Amrit posted a really nice piece about what drives spending on security. I agree with his three reasons: an incident, a requirement/law, and insecurity is impacting availability. I think I’ve known and accepted this for some time, with caveats. One thing to notice in these three reasons: rather objective, firm reasons that you can measure; binary, black or white, on or off. I think many organizations drive security spending in exactly that fashion; even some that won’t admit it to themselves.
However, if Amrit is correct, then there should be many companies that do not even follow best practices like using passwords, at least not until they suffer an incident. I can’t quite buy that.
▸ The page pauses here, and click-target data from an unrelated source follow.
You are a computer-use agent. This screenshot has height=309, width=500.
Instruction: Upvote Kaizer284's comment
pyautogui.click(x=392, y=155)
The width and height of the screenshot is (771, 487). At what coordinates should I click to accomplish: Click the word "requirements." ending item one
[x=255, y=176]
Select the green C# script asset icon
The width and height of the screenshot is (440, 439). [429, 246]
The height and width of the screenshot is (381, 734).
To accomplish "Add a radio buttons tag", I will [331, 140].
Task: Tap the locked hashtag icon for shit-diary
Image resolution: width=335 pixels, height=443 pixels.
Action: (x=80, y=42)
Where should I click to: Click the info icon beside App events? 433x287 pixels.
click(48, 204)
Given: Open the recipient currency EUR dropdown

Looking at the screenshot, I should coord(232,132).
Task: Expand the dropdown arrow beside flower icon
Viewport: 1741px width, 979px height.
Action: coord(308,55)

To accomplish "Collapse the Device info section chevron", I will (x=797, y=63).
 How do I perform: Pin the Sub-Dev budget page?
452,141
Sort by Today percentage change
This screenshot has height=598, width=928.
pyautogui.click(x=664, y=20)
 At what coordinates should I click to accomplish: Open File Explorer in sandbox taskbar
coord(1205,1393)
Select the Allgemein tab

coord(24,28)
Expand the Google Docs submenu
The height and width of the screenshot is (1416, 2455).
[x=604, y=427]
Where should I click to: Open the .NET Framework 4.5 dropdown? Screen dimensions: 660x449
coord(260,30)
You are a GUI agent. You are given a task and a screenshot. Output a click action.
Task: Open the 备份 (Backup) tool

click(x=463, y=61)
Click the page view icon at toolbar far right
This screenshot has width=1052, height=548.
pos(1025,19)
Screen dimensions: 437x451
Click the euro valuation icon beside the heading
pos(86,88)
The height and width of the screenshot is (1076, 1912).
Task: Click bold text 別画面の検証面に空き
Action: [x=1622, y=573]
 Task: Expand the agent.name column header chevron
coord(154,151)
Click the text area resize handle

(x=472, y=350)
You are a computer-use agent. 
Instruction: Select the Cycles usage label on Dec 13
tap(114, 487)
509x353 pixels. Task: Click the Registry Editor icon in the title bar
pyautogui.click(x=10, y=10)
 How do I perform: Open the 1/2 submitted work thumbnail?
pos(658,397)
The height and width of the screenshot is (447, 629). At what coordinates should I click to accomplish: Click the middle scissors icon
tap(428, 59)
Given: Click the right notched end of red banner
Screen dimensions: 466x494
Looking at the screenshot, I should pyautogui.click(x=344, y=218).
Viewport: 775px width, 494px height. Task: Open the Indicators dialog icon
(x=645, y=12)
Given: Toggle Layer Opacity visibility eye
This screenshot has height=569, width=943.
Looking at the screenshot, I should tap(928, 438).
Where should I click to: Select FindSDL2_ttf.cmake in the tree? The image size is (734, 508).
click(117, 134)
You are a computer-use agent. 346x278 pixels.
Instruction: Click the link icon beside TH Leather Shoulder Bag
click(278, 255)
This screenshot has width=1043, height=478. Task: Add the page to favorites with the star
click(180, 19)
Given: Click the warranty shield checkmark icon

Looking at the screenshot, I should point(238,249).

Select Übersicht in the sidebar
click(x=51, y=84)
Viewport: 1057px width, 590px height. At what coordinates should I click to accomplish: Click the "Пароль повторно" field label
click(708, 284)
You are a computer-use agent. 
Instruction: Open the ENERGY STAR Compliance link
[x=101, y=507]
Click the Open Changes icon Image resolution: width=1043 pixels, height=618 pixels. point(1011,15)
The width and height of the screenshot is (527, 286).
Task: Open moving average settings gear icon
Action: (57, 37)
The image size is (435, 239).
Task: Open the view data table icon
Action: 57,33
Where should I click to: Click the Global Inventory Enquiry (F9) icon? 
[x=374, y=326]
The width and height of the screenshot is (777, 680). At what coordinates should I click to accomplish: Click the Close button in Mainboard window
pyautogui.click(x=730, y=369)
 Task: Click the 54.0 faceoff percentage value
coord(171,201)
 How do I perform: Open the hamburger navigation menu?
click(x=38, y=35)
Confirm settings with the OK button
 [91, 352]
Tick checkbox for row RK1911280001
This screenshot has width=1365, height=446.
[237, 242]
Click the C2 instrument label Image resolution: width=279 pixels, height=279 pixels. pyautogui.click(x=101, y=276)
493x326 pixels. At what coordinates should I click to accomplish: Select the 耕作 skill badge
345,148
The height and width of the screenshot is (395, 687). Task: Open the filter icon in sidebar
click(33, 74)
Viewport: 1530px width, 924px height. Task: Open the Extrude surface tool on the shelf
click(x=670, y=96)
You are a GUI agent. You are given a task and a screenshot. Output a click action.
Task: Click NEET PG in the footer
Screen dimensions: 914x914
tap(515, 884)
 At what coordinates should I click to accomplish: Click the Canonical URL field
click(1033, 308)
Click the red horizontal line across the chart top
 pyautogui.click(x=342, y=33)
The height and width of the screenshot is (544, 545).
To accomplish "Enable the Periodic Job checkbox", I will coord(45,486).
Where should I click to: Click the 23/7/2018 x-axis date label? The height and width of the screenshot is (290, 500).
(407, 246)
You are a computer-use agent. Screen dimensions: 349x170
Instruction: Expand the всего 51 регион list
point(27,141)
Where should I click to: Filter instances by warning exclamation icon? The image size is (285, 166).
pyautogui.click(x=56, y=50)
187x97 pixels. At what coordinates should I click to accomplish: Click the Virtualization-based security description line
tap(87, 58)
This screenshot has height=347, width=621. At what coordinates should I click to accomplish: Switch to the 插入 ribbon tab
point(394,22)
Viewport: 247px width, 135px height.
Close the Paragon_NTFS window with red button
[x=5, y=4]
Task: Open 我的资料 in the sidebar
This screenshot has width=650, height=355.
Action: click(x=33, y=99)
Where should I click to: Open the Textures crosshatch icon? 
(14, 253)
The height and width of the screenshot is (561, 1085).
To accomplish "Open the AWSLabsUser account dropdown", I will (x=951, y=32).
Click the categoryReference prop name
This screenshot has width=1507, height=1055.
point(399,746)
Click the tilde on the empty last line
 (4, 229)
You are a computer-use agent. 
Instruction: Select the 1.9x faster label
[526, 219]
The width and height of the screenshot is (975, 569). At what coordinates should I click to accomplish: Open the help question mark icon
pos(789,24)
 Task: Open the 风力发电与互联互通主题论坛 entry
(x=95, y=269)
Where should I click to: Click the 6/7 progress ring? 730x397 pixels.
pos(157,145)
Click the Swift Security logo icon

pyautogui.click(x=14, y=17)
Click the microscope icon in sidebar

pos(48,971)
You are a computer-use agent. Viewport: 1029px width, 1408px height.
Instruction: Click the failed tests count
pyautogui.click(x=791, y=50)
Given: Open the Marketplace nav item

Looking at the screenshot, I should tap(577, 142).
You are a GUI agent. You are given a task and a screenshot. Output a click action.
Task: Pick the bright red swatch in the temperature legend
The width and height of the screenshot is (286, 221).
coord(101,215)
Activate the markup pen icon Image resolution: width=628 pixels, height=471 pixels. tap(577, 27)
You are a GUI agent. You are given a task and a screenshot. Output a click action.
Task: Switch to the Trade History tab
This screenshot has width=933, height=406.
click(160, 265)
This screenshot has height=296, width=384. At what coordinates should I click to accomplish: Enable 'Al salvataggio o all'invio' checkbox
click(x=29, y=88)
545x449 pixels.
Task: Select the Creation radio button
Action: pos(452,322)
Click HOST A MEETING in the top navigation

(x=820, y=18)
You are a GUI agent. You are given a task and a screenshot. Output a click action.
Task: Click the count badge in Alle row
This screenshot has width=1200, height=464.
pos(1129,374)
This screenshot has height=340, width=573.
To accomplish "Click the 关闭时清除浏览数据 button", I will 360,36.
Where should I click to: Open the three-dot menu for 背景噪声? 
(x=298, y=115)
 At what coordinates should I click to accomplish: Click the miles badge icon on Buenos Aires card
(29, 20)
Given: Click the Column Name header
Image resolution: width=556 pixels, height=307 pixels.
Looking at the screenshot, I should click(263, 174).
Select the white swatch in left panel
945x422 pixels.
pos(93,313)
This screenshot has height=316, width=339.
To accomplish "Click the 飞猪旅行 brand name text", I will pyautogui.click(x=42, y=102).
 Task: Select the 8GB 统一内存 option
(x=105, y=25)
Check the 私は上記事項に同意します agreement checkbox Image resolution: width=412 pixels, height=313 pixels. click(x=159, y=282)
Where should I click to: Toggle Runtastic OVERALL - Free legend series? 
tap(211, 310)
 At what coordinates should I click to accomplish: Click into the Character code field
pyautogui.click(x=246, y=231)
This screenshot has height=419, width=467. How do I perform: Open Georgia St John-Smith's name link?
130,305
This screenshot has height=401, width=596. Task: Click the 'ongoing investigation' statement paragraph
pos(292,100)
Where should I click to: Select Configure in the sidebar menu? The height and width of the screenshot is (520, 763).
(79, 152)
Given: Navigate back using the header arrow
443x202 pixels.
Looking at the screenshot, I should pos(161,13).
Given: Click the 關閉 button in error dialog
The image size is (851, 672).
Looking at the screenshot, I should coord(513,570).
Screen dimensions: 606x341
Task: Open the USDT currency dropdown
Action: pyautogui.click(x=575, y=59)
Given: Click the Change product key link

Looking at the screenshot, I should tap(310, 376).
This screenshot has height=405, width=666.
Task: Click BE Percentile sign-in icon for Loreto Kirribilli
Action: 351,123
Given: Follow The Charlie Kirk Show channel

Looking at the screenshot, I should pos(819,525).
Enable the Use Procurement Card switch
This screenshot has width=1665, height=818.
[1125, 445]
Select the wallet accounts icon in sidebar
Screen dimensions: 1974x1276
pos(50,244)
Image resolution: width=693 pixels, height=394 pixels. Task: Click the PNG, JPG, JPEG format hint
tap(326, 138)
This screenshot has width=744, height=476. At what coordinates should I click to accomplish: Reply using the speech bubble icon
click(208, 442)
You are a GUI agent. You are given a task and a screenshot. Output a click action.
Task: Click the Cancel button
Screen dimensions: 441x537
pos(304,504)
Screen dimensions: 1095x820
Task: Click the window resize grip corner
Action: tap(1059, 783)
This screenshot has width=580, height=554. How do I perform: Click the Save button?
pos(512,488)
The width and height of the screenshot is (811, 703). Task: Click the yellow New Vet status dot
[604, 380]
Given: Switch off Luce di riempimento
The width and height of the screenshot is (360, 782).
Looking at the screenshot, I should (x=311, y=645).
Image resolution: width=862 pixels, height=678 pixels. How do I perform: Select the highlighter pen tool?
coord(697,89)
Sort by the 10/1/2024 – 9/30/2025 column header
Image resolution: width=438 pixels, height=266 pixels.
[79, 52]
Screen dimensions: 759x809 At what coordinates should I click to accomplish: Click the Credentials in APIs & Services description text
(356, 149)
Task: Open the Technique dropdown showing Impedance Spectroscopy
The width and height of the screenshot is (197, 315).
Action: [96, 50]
I don’t buy this because the reasons he gives that are not reasons that drive IT security spending do in fact drive security spending in some places. Some people do believe in security ROI and enablement, some companies do try to be proactive, others do afford their security curmedgeons a high level of credibility enough to drive spending based on their risk assessments.
For instance, some people do buy alarms for their house, not because they’ve had an incident, are required to, or because it helps availability. It’s because of their personal, subjective risk assessment to prevent something bad from happening. They understand the potential incidents that may occur, and make a value judgement based on their comfort level, their environment, their assets, and their available funds.
But, if I were to make expectations on security spending, Amrit’s reasons are the ones I would book on. There are plenty of organizations whose security spending is entirely based on those three reasons.